Unfortunately, a big part of the process of self-assessment is subjective, and subjectivity creates vulnerability to faults and results in biases. We tend to fall easily into the trap of subjectivity without being aware of it, this is because we don’t ask ourselves-regularly and repeatedly“Are my beliefs true?”, “How do I know it is the reality?”, and “Do others share the same belief or not?”
A subjective bias in the process of self-assessment is what I call “strength over-stretch”. It occurs when we assume that having one strength in one specific field or area, also referred to as a domain (e.g. work, family, friends,.. these are different domains) makes it automatically present in other domains without the need to enforce this strength further.
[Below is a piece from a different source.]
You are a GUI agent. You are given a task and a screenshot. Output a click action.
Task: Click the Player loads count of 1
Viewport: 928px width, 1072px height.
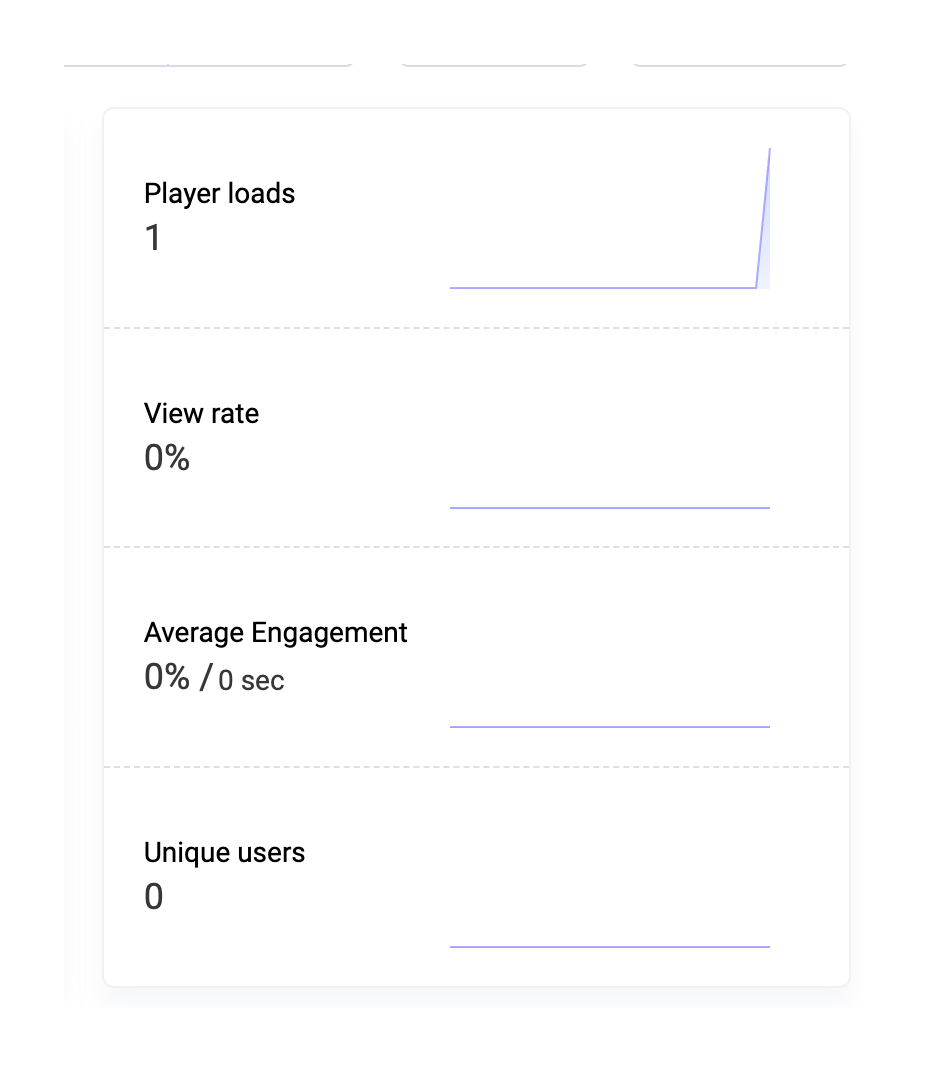[x=153, y=238]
I have a colleague who’s so punctual at work, he arrives to the office on time, attends his meetings on time, and delivers his tasks ahead of time. However, his family always complains about how late he is for any family commitment, and how he almost missed his daughter’s middle school graduation ceremony, and was an hour late for his family reunion last summer.
"No man was ever so much deceived by another as by himself." Fulke Greville, 1st Baron Brooke.
Still, my colleague always places “punctuality and time management” as one of his main strong points across the board. He assumes that if he’s good at time management at work, then he must be good at it in general, so he took his strength at the domain of work and stretched it to his domain of family, without checking if he actually uses it in this other domain or not.